Задание:
Ответьте по отрывку об «Утопии» на три вопроса:
1. При каком условии преступников, наказанных рабством, могут отпустить на свободу?
2. О законах какого вымышленного народа рассказывает Рафаил Гитлодей?
3. Кто назвал эгоизм и альтруизм, частное и общественное идентичными?

Исходный отрывок:
□ □ □ □

Читаем В союзе с утопией. Смысловые рубежи позднесоветской культуры полностью

Гринблатт понимает такую тотальную редукцию самости прежде всего как бихевиористский взгляд на общественный договор, вспоминая в этом контексте специфическую терпимость утопийцев к атеистам: тот, кто «считает, что души гибнут вместе с телом» (Мор, 1953 [1516]: 200), не признается в Утопии ни человеком, ни гражданином, однако и не подвергается наказанию, если не начинает отстаивать свои убеждения в публичных диспутах. «Утопийцы гораздо больше обеспокоены тем, что люди делают, чем тем, во что они верят, – заключает Гринблатт. – В Утопии то, что не манифестируется в публичном поведении, имеет очень небольшую претензию на существование и, следовательно, не интересует всерьез сообщество» (Greenblatt, 1980: 53). Впрочем, исследователь замечает, что в некоторых социальных установлениях утопийцы руководствуются явно иными критериями – так, преступники, наказанные рабством, могут быть впоследствии отпущены на свободу, если «обнаружат раскаяние, свидетельствующее, что преступление тяготит их больше наказания» (Мор, 1953: 174). Гринблатт видит здесь противоречие и интерпретирует его как параллельное и независимое сосуществование в «Золотой книжечке» разных, плохо совместимых «этосов» – например, задач Realpolitik (в исходном значении этого термина, охватывающем не только внешнюю, но и внутреннюю политику) и этики христианского гуманизма (Greenblatt, 1980: 56).

В этом ракурсе, конечно, игнорируется – не исключено, что намеренно, – более банальная и более простая трактовка (столь значимая для обоснования идеи о «тоталитарных» потенциях утопии): в «Утопии» манифестируется универсальная взаимосвязь нравственного блага и политической (социальной) целесообразности. Пересказанному чуть выше эпизоду о наказании и раскаянии преступников соответствует своего рода «зеркало» в первой части книги: упоминая о законах вымышленного народа полилеритов, Рафаил Гитлодей описывает, в сущности, то же установление, которому следуют утопийцы (преступники наказываются общественными работами), и резюмирует:

Люди <…> встречают такое обхождение, что им необходимо стать хорошими и в остальную часть жизни искупить все то количество вреда, какое они причинили раньше (Мор, 1953 [1516]: 71).

Необходимость стать хорошими – центральная точка в логических построениях повествователя «Золотой книжечки». В этой точке общественная польза должна пересечься с персональной выгодой и персональным «удовольствием», нравственные законы – с юридическими, вера в то, что «добродетели после этой жизни ожидает награда, а позорные поступки – мучения» (Там же: 200), – с социальной системой поощрений и наказаний, религиозные убеждения в целом – с рациональными доводами, форма – с содержанием, «внешнее» – с «внутренним». «Эгоизм и альтруизм, индивидуализм и солидарность, частное и общественное идентичны», – пишет об Утопии Марен (Marin, 1990 [1973]: 170–171).

□ □ □ □

Предоставленные записи:
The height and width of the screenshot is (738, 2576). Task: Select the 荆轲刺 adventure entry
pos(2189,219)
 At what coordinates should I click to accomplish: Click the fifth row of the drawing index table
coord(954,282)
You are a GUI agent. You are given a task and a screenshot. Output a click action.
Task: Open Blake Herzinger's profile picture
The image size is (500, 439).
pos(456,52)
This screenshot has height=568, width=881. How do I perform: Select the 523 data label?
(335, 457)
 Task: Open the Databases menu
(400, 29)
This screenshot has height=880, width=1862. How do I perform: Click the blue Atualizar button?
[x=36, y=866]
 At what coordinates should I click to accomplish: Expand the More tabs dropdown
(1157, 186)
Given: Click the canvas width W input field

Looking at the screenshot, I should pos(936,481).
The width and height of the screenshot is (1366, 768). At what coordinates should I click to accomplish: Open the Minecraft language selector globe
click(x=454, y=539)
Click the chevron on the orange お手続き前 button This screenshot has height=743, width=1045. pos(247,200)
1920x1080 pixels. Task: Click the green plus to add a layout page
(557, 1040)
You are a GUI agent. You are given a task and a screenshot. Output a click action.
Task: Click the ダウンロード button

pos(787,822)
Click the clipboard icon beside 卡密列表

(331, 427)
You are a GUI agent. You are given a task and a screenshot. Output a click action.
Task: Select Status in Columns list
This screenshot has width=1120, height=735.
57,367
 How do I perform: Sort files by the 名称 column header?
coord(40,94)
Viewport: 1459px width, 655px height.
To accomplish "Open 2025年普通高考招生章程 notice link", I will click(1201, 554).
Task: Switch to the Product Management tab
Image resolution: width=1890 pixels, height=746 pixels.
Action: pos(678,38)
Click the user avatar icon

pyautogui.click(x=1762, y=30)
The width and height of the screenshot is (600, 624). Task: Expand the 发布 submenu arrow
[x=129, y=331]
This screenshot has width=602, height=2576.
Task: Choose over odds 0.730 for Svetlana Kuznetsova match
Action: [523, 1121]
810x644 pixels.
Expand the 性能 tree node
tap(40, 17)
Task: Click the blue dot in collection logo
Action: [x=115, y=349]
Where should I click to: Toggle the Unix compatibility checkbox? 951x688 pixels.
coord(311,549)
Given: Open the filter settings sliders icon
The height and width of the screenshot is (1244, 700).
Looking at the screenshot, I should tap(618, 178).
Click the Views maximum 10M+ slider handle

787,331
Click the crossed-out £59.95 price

□ □ □ □

Письменный ответ:
1. Если они обнаружат раскаяние, которое свидетельствует, что преступление тяготит их больше наказания.
2. О законах полилеритов.
3. Марен.